Short version: been on xPAP for 2 years, tweaking and adjusting. Numbers have been looking good-ish, only feel 50% better. Tried every CPAP and BiPAP setting and combination there is, far as I know.
The numbers haven't indicated many centrals in terms of what the bipap is reporting, but I've had centrals on sleep studies (and some PLMs, but not enough). My original sleep study was straight hypopneas. It has made me think that maybe ASV would be worth trying, in case it's a breathing regulation issue of some type, as opposed to just basic obstruction stuff.
Finally, I've run out of things to try on the bipap, so I was looking around for an ASV to try. I figure it'll either work, or I'll have enough data then to basically say it's not a sleep apnea issue, but something else. Got the machine this week, and though it's too soon to tell much I thought I'd share some data and also my impressions going from xPAP to ASV, in case it's helpful to others.
First, the data. I may post the first few nights in case it's interesting. I did NOT sleep well last night on it, since it's a bit different. But dang the numbers are perfect - never had an AHI of 0.0 - lowest I ever got on CPAP/BiPAP was like 1.5 or so. Not that it really matters that low, but it's a bit to me in a good way. Check it out:
Summary:

Pressures & Events:

Volumes:

I probably only slept about 4 hours last night, so there's a lot of bouncing around, but I did get some sleep after an hour or two.
Also interesting to me is waveform data, something I don't have from my M series bipap. This is something I wanted to see, because you only know what the machines considers events normally without it. Overall the waveform was pretty normal, which I'm happy about!
This was one of the times when the machine went higher and I'm pretty sure I was sleep, but clean looking:

There seemed to be long periods of this sort of pattern. Seems pretty normal to me, but there's weird pressure drops and volume changes. I'm going to assume it's normal unless somebody says otherwise. Dunno if the ASV was trying to check something or just cycling.. or if I was breathing differently?

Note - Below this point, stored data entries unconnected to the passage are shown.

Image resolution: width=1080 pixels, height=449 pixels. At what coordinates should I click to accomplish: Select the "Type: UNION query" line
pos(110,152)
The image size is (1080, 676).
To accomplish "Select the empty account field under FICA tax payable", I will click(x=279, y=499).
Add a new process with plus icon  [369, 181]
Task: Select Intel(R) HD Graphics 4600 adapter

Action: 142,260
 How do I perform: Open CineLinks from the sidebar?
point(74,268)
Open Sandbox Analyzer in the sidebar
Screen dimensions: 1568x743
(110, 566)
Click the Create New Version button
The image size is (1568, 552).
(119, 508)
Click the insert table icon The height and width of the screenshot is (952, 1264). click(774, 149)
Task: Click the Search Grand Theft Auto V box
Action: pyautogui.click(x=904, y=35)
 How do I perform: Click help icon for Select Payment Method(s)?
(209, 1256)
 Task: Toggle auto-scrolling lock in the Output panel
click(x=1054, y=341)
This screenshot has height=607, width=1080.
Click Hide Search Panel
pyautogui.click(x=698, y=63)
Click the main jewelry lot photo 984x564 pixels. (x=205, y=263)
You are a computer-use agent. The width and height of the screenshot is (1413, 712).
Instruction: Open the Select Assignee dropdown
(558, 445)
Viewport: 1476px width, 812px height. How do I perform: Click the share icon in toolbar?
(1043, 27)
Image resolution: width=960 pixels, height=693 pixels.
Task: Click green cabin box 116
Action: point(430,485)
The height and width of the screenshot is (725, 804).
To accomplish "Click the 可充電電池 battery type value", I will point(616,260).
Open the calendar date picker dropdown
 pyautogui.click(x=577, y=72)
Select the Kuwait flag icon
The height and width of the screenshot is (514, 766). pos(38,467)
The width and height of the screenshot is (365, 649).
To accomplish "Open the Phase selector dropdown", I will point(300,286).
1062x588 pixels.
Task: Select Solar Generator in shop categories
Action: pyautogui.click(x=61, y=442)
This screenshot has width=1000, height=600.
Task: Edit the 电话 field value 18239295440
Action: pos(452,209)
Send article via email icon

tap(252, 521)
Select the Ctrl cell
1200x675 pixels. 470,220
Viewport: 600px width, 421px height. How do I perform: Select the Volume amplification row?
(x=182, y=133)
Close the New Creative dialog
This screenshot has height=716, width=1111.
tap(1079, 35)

I'll take a more careful look at the waveforms when I'm more settled in with the machine.
I've always wanted the pressure set in the 13-17 kind of IPAP range - always where I felt like it needed to be. Where the machine seems to want to go, it's agreeing. I might even bump the EPAP a bit. The first week or so I want to see what it will do while it's more open. Given that there's no events, I'm not even sure I need to touch anything, anyways. I was pretty confident in what pressures I wanted on the ASV, despite not having an ASV titration. I guess it helps that the ResMed is so automatic, you can't really set much.
I was happy to see my breathing rate was steady - something I've not had data on before at home.
My impressions as an experienced CPAP/BiPAP user trying ASV for the very first time:
In a lot of ways, it doesn't feel that much different than a BiPAP to me except when it kicks in. It was less weird than I expected, but with the machine being so free on every breath, it's odd. I think because I'm not having centrals apparently that there's less of the "surprise" increase than might show up for somebody getting it for CSA or ComplexSA. On the other hand, I could totally tell when the machine went from "monitoring" mode into "active" mode after a few minutes. That will definitely take some getting used to, if I stick with it. I tried to just relax and breathe steady, the same way I adjusted to BiPAP (which seems so far to have been a bigger adjustment).
We'll see if I feel any better - given the AHI on my bipap, I don't really expect to, but I don't know what else to try.